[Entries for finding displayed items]
* * * * * * * * *

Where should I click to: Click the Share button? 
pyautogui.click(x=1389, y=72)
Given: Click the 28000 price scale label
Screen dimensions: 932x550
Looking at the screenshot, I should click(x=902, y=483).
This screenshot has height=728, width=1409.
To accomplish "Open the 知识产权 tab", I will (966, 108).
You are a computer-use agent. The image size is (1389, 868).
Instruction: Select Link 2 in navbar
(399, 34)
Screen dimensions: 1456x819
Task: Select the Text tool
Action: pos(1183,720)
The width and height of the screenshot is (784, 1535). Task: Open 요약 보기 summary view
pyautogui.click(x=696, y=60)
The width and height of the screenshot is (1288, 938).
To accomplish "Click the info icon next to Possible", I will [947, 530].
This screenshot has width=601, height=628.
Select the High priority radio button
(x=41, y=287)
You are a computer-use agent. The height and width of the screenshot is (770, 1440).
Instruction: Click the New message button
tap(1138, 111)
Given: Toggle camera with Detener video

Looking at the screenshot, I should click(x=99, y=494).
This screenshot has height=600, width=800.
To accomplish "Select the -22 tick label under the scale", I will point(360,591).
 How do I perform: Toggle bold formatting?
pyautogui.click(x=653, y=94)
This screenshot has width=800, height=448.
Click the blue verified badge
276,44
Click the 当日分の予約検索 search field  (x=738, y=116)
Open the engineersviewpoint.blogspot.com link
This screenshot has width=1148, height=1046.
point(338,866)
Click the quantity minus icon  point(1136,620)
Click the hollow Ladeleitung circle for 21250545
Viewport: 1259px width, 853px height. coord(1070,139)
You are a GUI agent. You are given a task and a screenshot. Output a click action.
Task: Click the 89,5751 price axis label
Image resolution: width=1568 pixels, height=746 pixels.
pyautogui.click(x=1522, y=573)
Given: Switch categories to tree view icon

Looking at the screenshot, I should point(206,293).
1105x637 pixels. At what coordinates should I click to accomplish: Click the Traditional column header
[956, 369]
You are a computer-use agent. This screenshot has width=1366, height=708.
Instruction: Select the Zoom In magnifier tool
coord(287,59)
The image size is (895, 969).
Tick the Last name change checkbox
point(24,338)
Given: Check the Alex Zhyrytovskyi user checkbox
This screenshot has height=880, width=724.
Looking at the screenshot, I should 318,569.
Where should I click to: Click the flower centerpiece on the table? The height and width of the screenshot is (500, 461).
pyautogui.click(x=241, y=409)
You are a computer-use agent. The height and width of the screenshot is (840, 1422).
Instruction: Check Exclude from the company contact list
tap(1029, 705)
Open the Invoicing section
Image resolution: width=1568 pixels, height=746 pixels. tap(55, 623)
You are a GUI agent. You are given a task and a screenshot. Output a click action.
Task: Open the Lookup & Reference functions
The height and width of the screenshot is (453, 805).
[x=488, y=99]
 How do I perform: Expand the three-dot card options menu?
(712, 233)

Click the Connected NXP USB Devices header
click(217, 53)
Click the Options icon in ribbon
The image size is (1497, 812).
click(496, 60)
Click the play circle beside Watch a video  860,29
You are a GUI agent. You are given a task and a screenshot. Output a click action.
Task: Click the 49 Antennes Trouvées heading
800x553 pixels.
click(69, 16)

* * * * * * * * *

Brief: Put every line of the entries above into a Markdown table with the columns "Row" and "Entry line," numbering each row and omitting blank lines.

Result of this exercise:
| Row | Entry line |
|---|---|
| 1 | Where should I click to: Click the Share button?  |
| 2 | pyautogui.click(x=1389, y=72) |
| 3 | Given: Click the 28000 price scale label |
| 4 | Screen dimensions: 932x550 |
| 5 | Looking at the screenshot, I should click(x=902, y=483). |
| 6 | This screenshot has height=728, width=1409. |
| 7 | To accomplish "Open the 知识产权 tab", I will (966, 108). |
| 8 | You are a computer-use agent. The image size is (1389, 868). |
| 9 | Instruction: Select Link 2 in navbar |
| 10 | (399, 34) |
| 11 | Screen dimensions: 1456x819 |
| 12 | Task: Select the Text tool |
| 13 | Action: pos(1183,720) |
| 14 | The width and height of the screenshot is (784, 1535). Task: Open 요약 보기 summary view |
| 15 | pyautogui.click(x=696, y=60) |
| 16 | The width and height of the screenshot is (1288, 938). |
| 17 | To accomplish "Click the info icon next to Possible", I will [947, 530]. |
| 18 | This screenshot has width=601, height=628. |
| 19 | Select the High priority radio button |
| 20 | (x=41, y=287) |
| 21 | You are a computer-use agent. The height and width of the screenshot is (770, 1440). |
| 22 | Instruction: Click the New message button |
| 23 | tap(1138, 111) |
| 24 | Given: Toggle camera with Detener video |
| 25 | Looking at the screenshot, I should click(x=99, y=494). |
| 26 | This screenshot has height=600, width=800. |
| 27 | To accomplish "Select the -22 tick label under the scale", I will point(360,591). |
| 28 |  How do I perform: Toggle bold formatting? |
| 29 | pyautogui.click(x=653, y=94) |
| 30 | This screenshot has width=800, height=448. |
| 31 | Click the blue verified badge |
| 32 | 276,44 |
| 33 | Click the 当日分の予約検索 search field  (x=738, y=116) |
| 34 | Open the engineersviewpoint.blogspot.com link |
| 35 | This screenshot has width=1148, height=1046. |
| 36 | point(338,866) |
| 37 | Click the quantity minus icon  point(1136,620) |
| 38 | Click the hollow Ladeleitung circle for 21250545 |
| 39 | Viewport: 1259px width, 853px height. coord(1070,139) |
| 40 | You are a GUI agent. You are given a task and a screenshot. Output a click action. |
| 41 | Task: Click the 89,5751 price axis label |
| 42 | Image resolution: width=1568 pixels, height=746 pixels. |
| 43 | pyautogui.click(x=1522, y=573) |
| 44 | Given: Switch categories to tree view icon |
| 45 | Looking at the screenshot, I should point(206,293). |
| 46 | 1105x637 pixels. At what coordinates should I click to accomplish: Click the Traditional column header |
| 47 | [956, 369] |
| 48 | You are a computer-use agent. This screenshot has width=1366, height=708. |
| 49 | Instruction: Select the Zoom In magnifier tool |
| 50 | coord(287,59) |
| 51 | The image size is (895, 969). |
| 52 | Tick the Last name change checkbox |
| 53 | point(24,338) |
| 54 | Given: Check the Alex Zhyrytovskyi user checkbox |
| 55 | This screenshot has height=880, width=724. |
| 56 | Looking at the screenshot, I should 318,569. |
| 57 | Where should I click to: Click the flower centerpiece on the table? The height and width of the screenshot is (500, 461). |
| 58 | pyautogui.click(x=241, y=409) |
| 59 | You are a computer-use agent. The height and width of the screenshot is (840, 1422). |
| 60 | Instruction: Check Exclude from the company contact list |
| 61 | tap(1029, 705) |
| 62 | Open the Invoicing section |
| 63 | Image resolution: width=1568 pixels, height=746 pixels. tap(55, 623) |
| 64 | You are a GUI agent. You are given a task and a screenshot. Output a click action. |
| 65 | Task: Open the Lookup & Reference functions |
| 66 | The height and width of the screenshot is (453, 805). |
| 67 | [x=488, y=99] |
| 68 |  How do I perform: Expand the three-dot card options menu? |
| 69 | (712, 233) |
| 70 | Click the Connected NXP USB Devices header |
| 71 | click(217, 53) |
| 72 | Click the Options icon in ribbon |
| 73 | The image size is (1497, 812). |
| 74 | click(496, 60) |
| 75 | Click the play circle beside Watch a video  860,29 |
| 76 | You are a GUI agent. You are given a task and a screenshot. Output a click action. |
| 77 | Task: Click the 49 Antennes Trouvées heading |
| 78 | 800x553 pixels. |
| 79 | click(69, 16) |